--- WHAT TO PRODUCE ---
Transcribe everything in the forum thread on the unexpected merged-file value from "More precisely, the" down to "suggest. Thanks in advance.".

--- DOCUMENT PASSAGE ---
05-23-2014 05:20 PM
I am perplexed to find a 'value' of a variable by ID (Lab_) in the merged file that does not exist in the original file.
In the merged file abc below, I see the value for a variable by a specific Lab_ that was not seen in the file4.
More precisely, the Lab_ 123213 did not show any value in file4 but now showing value in the merged file abc. I am wondering how to fix it.
Any suggetions would be highy useful. Thanks in advance.
merge file4 (in=x) file1 file 2;
05-23-2014 05:31 PM
Not sure what is the main problem but see below what I found in your syntax does not look correct.
in x; it should be if x;
secondly file 2 is file2 right?
05-23-2014 05:48 PM
Thanks. Yes those were typos. When I wrote the code in this post to illustrate the example I miswrote those --yes, I did if x; and yes, file2.
But the main problem is that the merged file is showing a value by 'Lab_' which is not found in the original file.
I was wondering what could be the possibility for a value to appear in a merged file when by a specific Lab_ when such is not present in the original file. Kindly suggest. Thanks in advance.

--- DATASET ENTRIES ---
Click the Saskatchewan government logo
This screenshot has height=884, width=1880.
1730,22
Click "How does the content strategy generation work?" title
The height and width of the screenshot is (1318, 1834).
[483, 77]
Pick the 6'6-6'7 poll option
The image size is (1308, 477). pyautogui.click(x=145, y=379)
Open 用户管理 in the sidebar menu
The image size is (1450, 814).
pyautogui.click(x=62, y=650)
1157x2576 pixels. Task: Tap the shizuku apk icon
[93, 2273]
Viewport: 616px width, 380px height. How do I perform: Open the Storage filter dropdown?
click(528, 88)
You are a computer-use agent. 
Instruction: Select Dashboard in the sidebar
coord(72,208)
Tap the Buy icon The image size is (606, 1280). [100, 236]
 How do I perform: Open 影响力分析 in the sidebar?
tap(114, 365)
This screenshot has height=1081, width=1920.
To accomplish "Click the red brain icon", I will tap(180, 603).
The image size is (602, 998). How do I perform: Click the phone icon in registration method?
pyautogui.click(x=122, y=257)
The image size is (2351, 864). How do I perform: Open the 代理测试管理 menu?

--- EXERCISE SOLUTION ---
More precisely, the Lab_ 123213 did not show any value in file4 but now showing value in the merged file abc. I am wondering how to fix it.
Any suggetions would be highy useful. Thanks in advance.
merge file4 (in=x) file1 file 2;
05-23-2014 05:31 PM
Not sure what is the main problem but see below what I found in your syntax does not look correct.
in x; it should be if x;
secondly file 2 is file2 right?
05-23-2014 05:48 PM
Thanks. Yes those were typos. When I wrote the code in this post to illustrate the example I miswrote those --yes, I did if x; and yes, file2.
But the main problem is that the merged file is showing a value by 'Lab_' which is not found in the original file.
I was wondering what could be the possibility for a value to appear in a merged file when by a specific Lab_ when such is not present in the original file. Kindly suggest. Thanks in advance.